Mass loss from the Greenland Ice Sheet is a major contributor to sea level rise, driven primarily by increased surface melting and dynamic mass loss. Tidewater glaciers, which extend from the ice sheet to terminate in fjords, drive dynamic mass loss through frontal ablation at their termini by calving and oceanic melt. Calving rates and style vary substantially over time and between individual glaciers, making general parameterizations difficult. Capturing spatially and temporally high-resolution observations of calving is particularly challenging due to the harsh and remote environment. This limits our understanding of this critical process and reduces our ability to accurately predict the future evolution of the Greenland Ice Sheet.
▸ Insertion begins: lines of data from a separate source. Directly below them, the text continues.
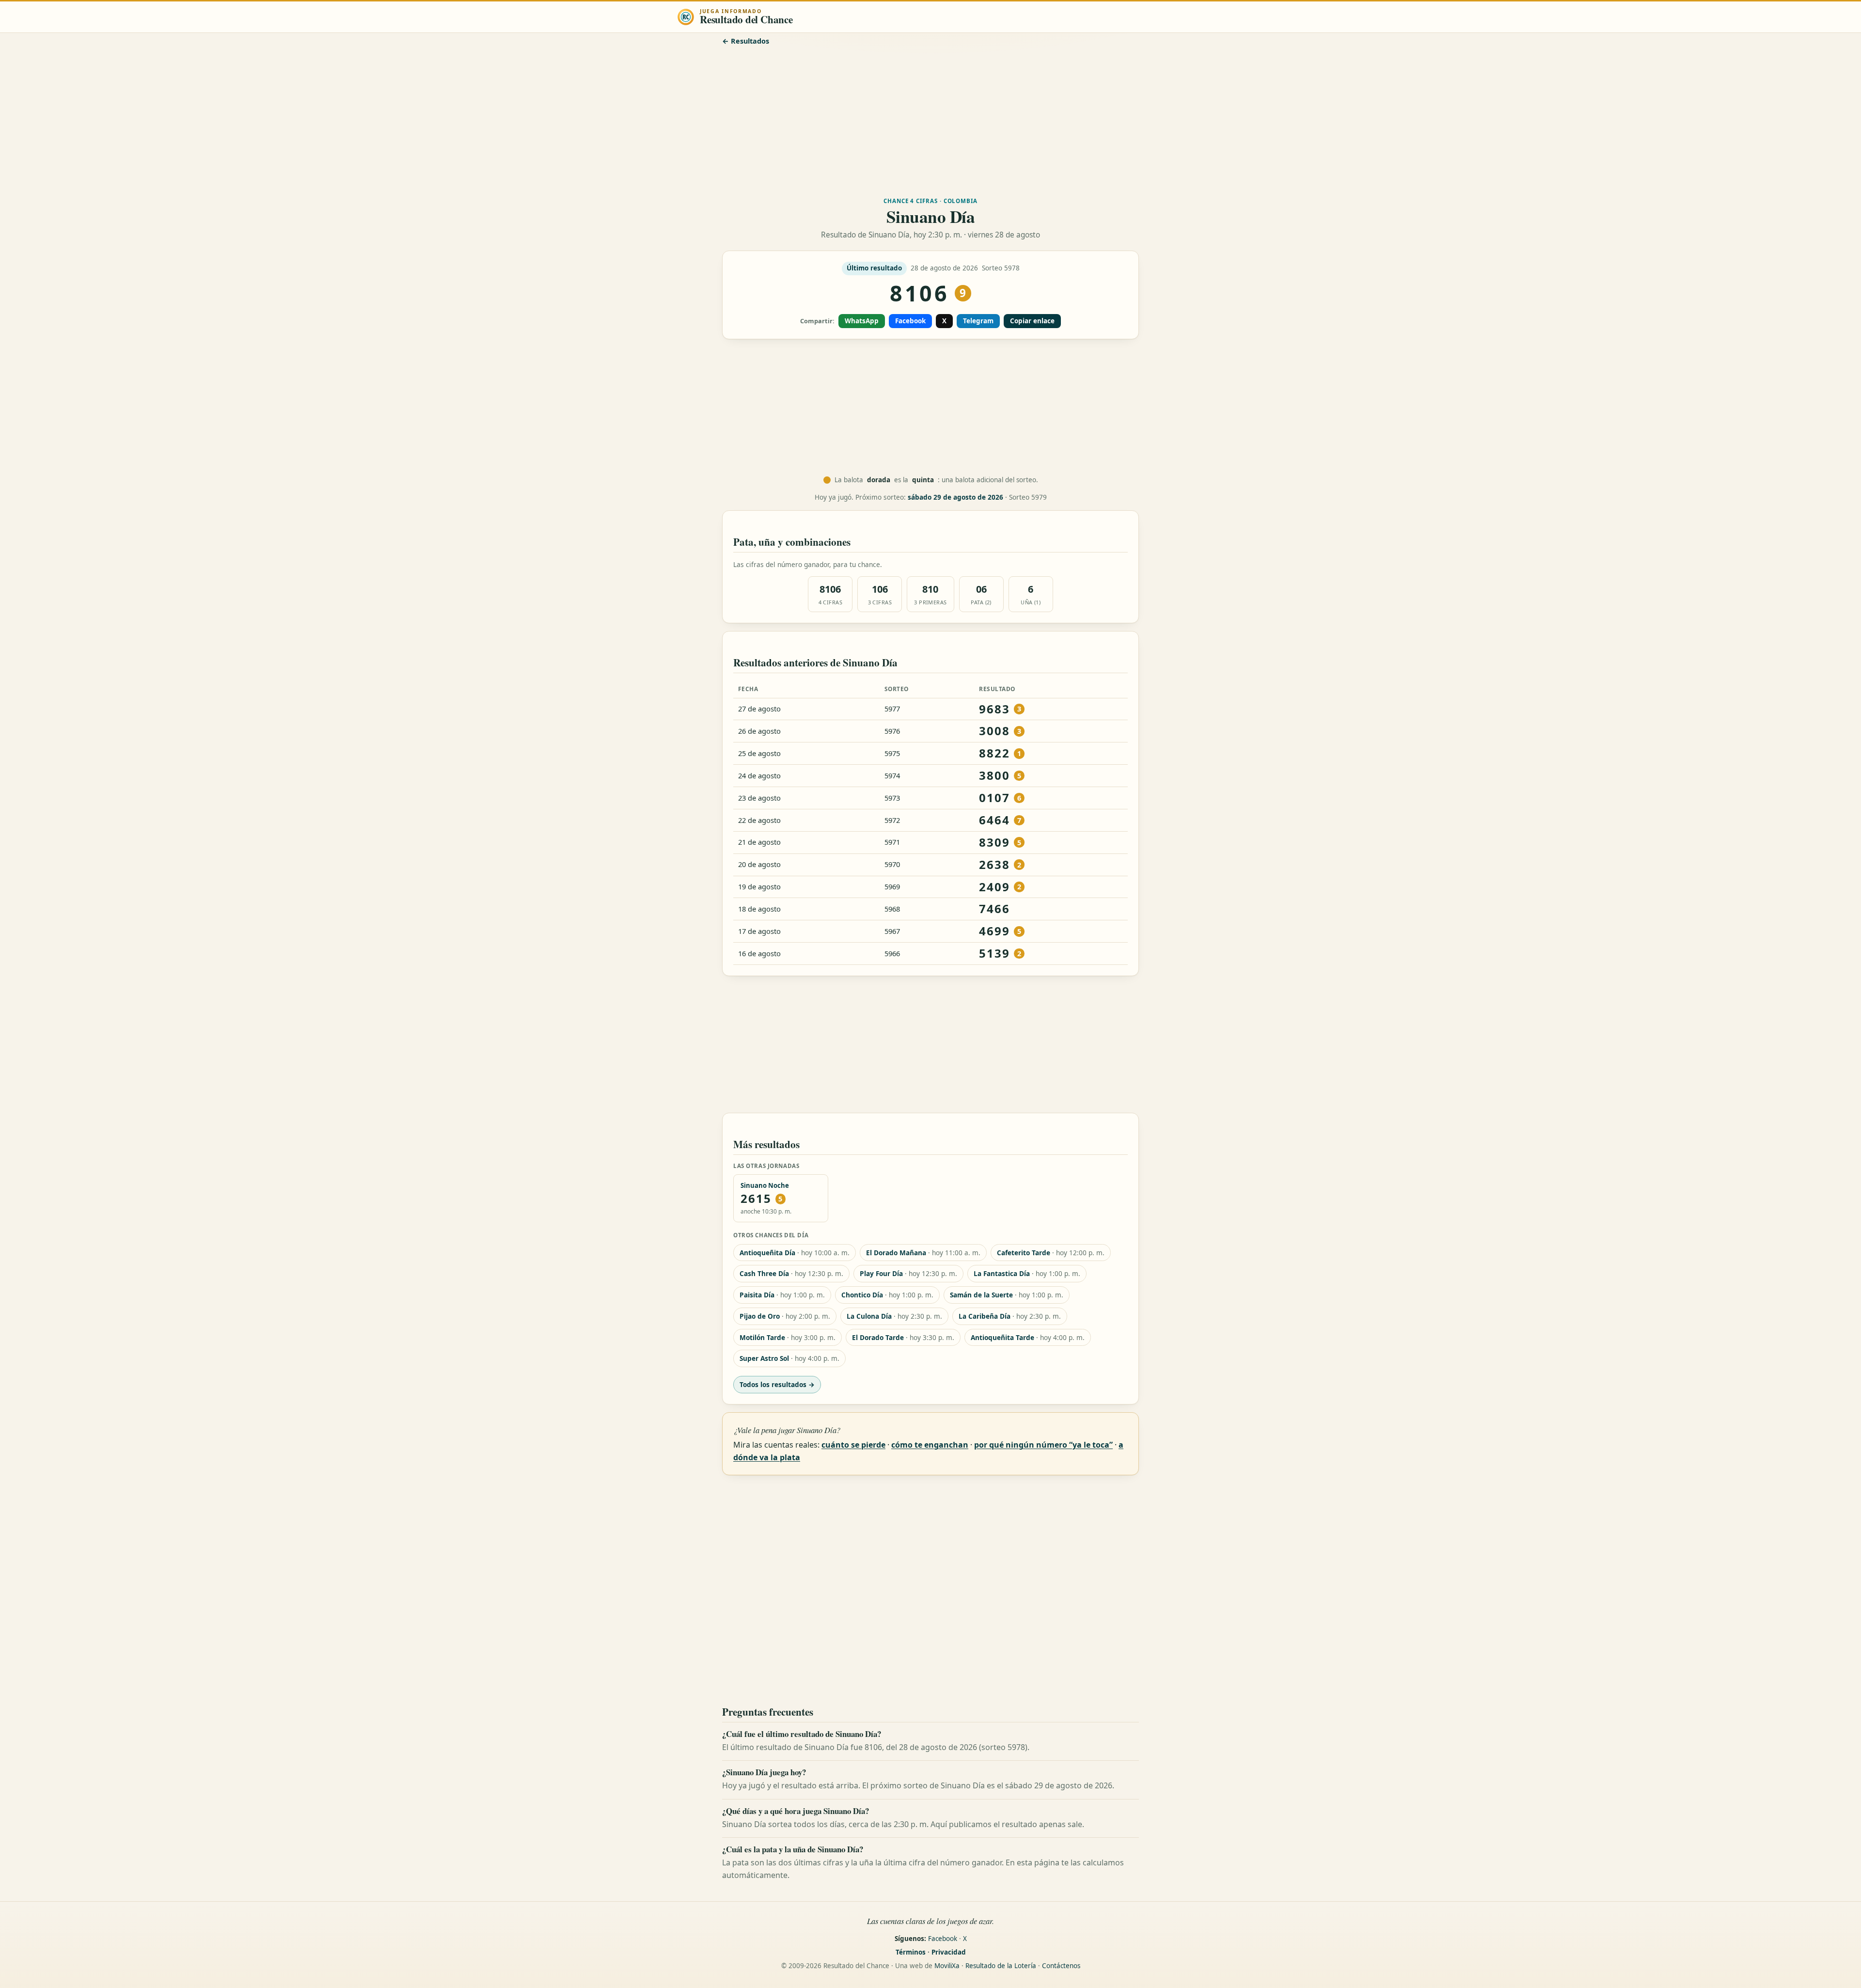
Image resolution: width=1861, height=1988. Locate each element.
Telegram (978, 320)
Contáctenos (1061, 1965)
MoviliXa (947, 1965)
Here, we present a unique in-situ dataset comprising terrestrial radar interferometry (TRI) acquisitions, time-lapse imagery, seismic measurements, infrasound recordings, wave height data, fiber-optic cable measurements and manual observations. While each technique has its own temporal or spatial limitations, their integration offers a comprehensive perspective on the calving process at the tidewater glacier Eqalorutsit Kangilliit Sermiat (EKaS) in South Greenland. The simultaneous recording, co-detection and subsequent synthesis of these diverse multi-week to annual datasets overcome current observational constraints, providing crucial insights into calving dynamics. These novel observations are critical for understanding and predicting the role of calving in the mass loss of the Greenland Ice Sheet.